Nigericin is an antibiotic derived from Streptomyces “Nig-1”. It is the potassium ionophore and H+/K+ exchanger. It is shown to be highly effective as an ionophore for Pb(2+). Thus, nigericin may be more useful than monensin in the treatment of Pb intoxication. Nigericin induced mitochondrial membrane hyperpolarization. Malignant characteristics of human glioma cells were markedly suppressed by nigericin treatment in vivo. Nigericin induces cell death and promotes the maturation and release of IL-1beta in lipopolysaccharide (LPS)-primed monocytes and macrophages. The mechanism of induction of apoptosis by nigericin is most probably to decrease intracellular pH.

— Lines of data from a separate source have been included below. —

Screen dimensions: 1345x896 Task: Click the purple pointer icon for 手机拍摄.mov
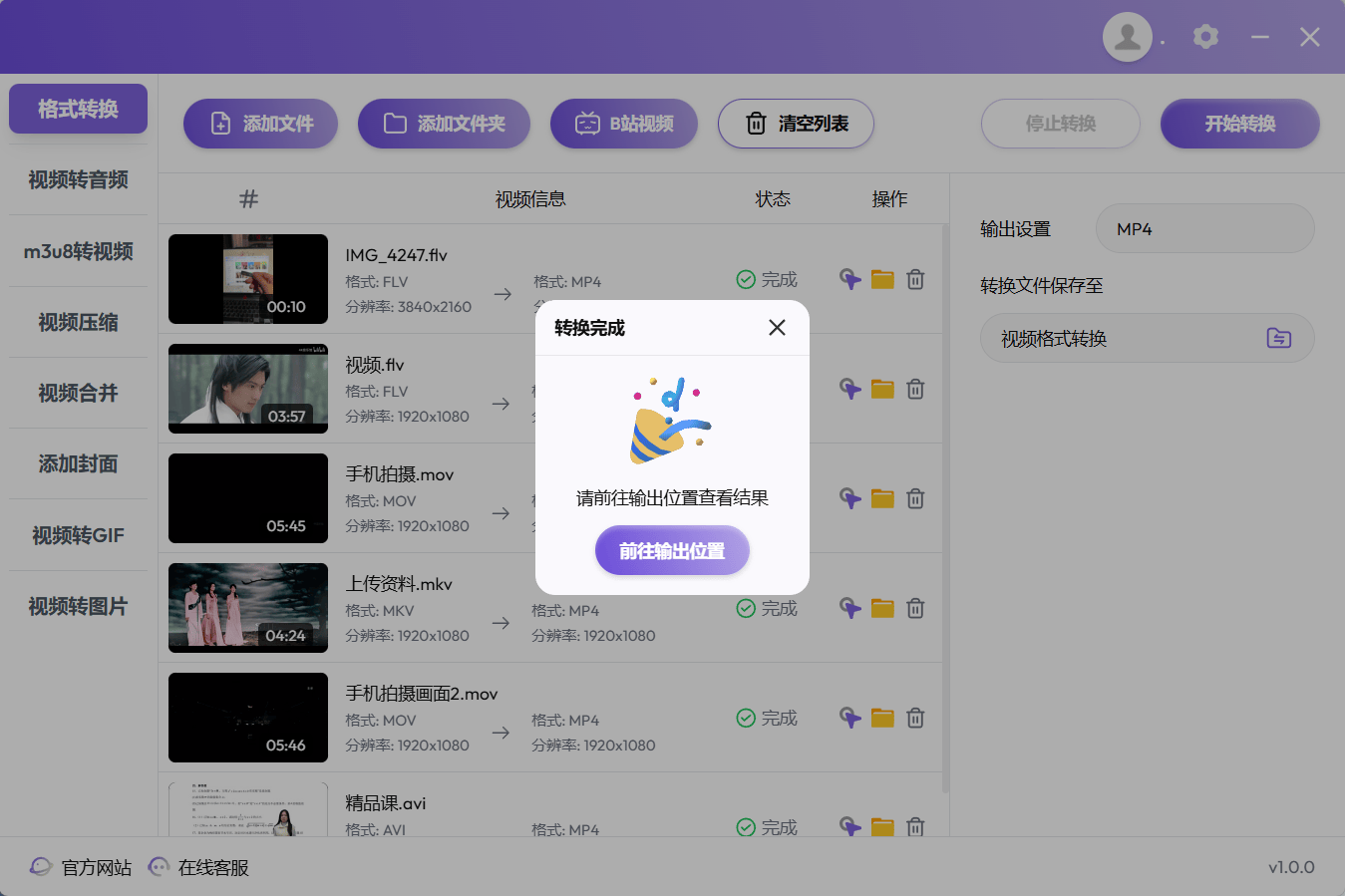pyautogui.click(x=849, y=499)
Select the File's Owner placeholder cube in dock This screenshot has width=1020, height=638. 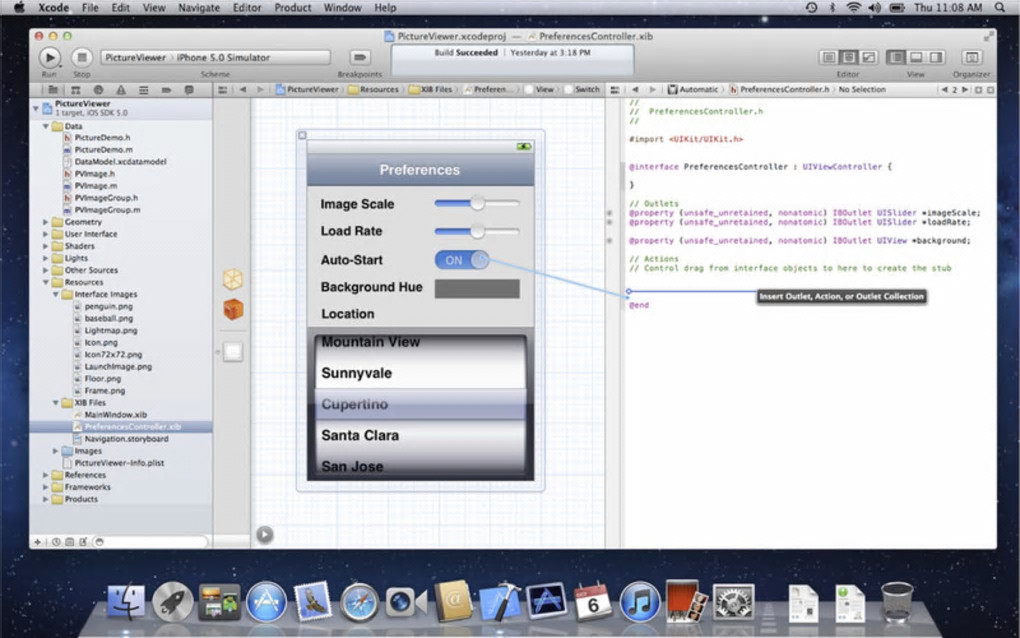(x=232, y=278)
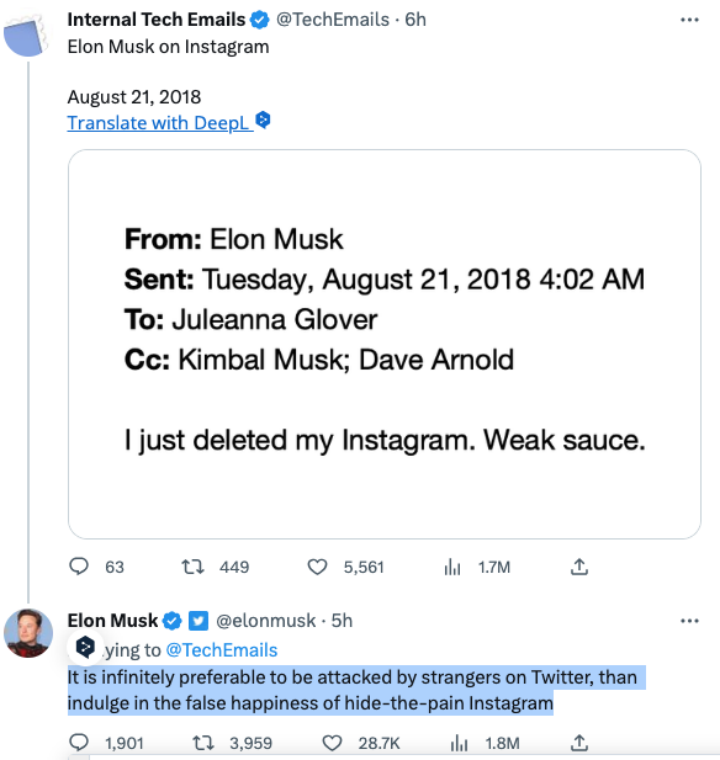Image resolution: width=720 pixels, height=760 pixels.
Task: Share Elon Musk's reply tweet
Action: tap(578, 743)
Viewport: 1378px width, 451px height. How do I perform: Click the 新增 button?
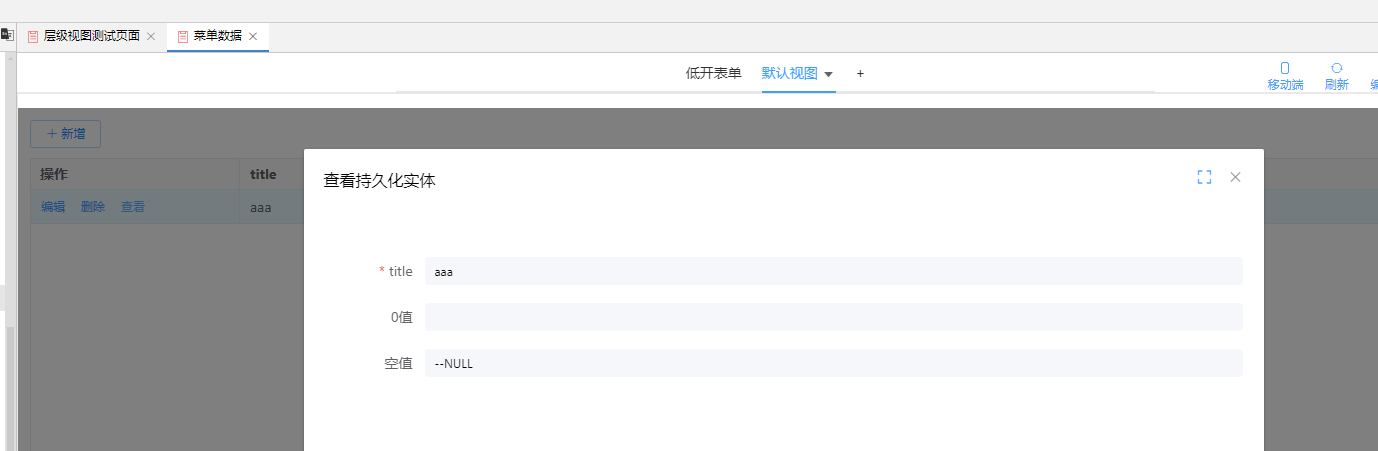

Dibenzoylmethane (DBM), a minor ingredient in licorice, is a calcium chelator that binds calcium through the β-diketone moiety, and it has been found to increase intracellular calcium concentrations in skeletal muscle cells. Intracellular calcium regulates the binding of Nrf2 to the HO-1 enhancer region. Both Nrf2 and HO-1 have been proposed as potential drug targets to prevent or treat liver disease. Thus was suggested DBM could be a lead/candidate for prevention or treatment of liver diseases. In addition, was found, that dibenzoylmethane inhibits mammary tumorigenesis, lymphomas, and leukemias in mice and it can prevent the formation of tumor-inducing DNA adducts.